+++ EXCERPT +++

A powerful study in the banality of horror, of indiference and lack of empathy. The parallels with present world events are chilling. Just to show humanity learns nothing from history.
Another film that handles this subject and period of time well is Son of Saul. Similarly to this, a lot of the main atrocities are in ear shot but just off camera, often out of focus or out of sight (for the most part).
One of my favorites from 2023. I appreciate you watching some of the less mainstream films.
At the end, either he was really being sick on camera, or that’s the best acting I’ve ever seen
When I watched this i was fascinated by how it was shot. Static camera, minimal or no crew, just let actor do their thing. Amazed with the set and setting. Never once occurred to me that 'of course they didn't build all those buildings behind the wall'. The cg is incredible in this. So subtle and hidden, used to hide cameras and equipment.
One of the most powerful films I’ve ever seen. I felt so disgusting in the theater I almost got up and walked out. Really can’t describe it to people but it’s a truly great film that everyone should watch.
Jonathan Glazer is a fantastic director if you haven’t seen his 3 other films.
Anotha one to the history classes! Amazing movie. I've seem some reviews associating it to be a representation of the hanna arendt's concept "bananality of the evil". Great reaction and commentaries, as always! Take care
I remember getting to the part at 11:44. what an incredibly terrifying moment, and it being only audio makes it even worse.
One of the most horrifying non horror movies out there.
Saw this in the theater and it was an experience. Not just the sound, but the darkness at the beginning and everything made the atmosphere heavy.
I went to see a screening of this earlier this year, and it hit me like a Mack Truck.
There's a great 45 minute podcast/interview with the sound designer Johnnie Burn here on YT about creating the soundscape for the film.
I think the directors speech at the Oscar’s really highlights how sadly relevant this film is today. The genocide in Gaza carries on while life continues as normal for the rest of us. Never again means never again for everyone.
so difficult to watch the film and understand how that same stuff applies today, the same people who should know better having learned absolutely nothing.
@gorvnice the idea that any group "should know better" misses how all encompassing these ideologies are. There are people from all backgrounds whether that be cultural, ethnic or religious that fall victim to bigoted and supremacist beliefs. The moment we conceive as any group as above bigotry or oppressive actions we forget that anyone can find themselves going down this path in the "right" circumstances.
@@ryanfliegelman3166 i agree completely. its what this film does show. its humans doing this, regardless of nationality, race, etc
I just can’t fathom how someone who has gone through such evils can, after 70 years, inflict the same or worse evils on other people.
@@nothajzl it always good to remember that not all Jews are Zionist’s and not all Zionist’s are Jews. As much as the Israeli government would like to claim the atrocities of the holocaust as justification for their atrocities now.
sandra hüller's performance in this is so finely crafted. just the way she moves - she sort of lumbers unsteadily, stomping, graceless... compared to her role in "anatomy of a fall" which came out the same year?? it's just a different woman. the physicality she has in this to make this woman seem so mundane is incredible
The hard cut to him staring back at the camera in the final scene reminded me so much of the ending from Memories of Murder.
A greatly haunting film. Showing that monsters can look and act like your average person beside and around one of the most horrific events in human history. This film stays with me. Thanks for watching and giving your thoughts.

+++ INFORMATION SUPPLIED +++

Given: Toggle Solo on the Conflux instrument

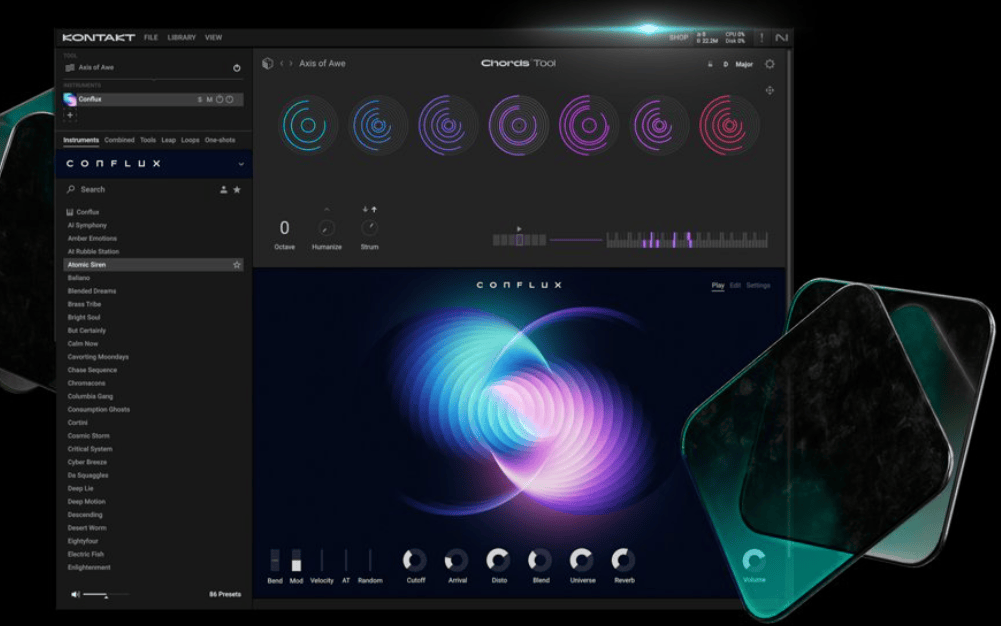Looking at the screenshot, I should coord(200,100).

+++

Carry on the viewer comments about the film with a few more, starting after the last comment shown. The material has nothing to do with this.

RESPONSE TO THE EXERCISE »
Masterpiece in every sense of the word
I highly recommend Conspiracy (2001) with Kenneth Branagh and Stanley Tucci. It's one of my FAVORITE horror films, though it's not classified as a horror film. It's the essence of the banality of evil. It all takes place at one house and a majority takes place in one room. The script was taken from minutes from the actual event (the Wansee Conference) and it is the kind of film I think all actors should see. It shows how frightening subtly can be.
Death Is My Trade (1977). Movie
“Death is my Trade” centres on the life of Rudolph Höss, the commandant of Auschwitz II-Birkenau for the majority of its existence. Remember seeing it years ago. Peace out.
There is this book of short stories from the testimonies of victims and survivors of the Nazi atrocities in Poland, "Medallions" by Zofia Nałkowska. In this book she portraits all the horrors and inhuman evil that are not shown in the movie. It is a must read, due to its importance as a historical document.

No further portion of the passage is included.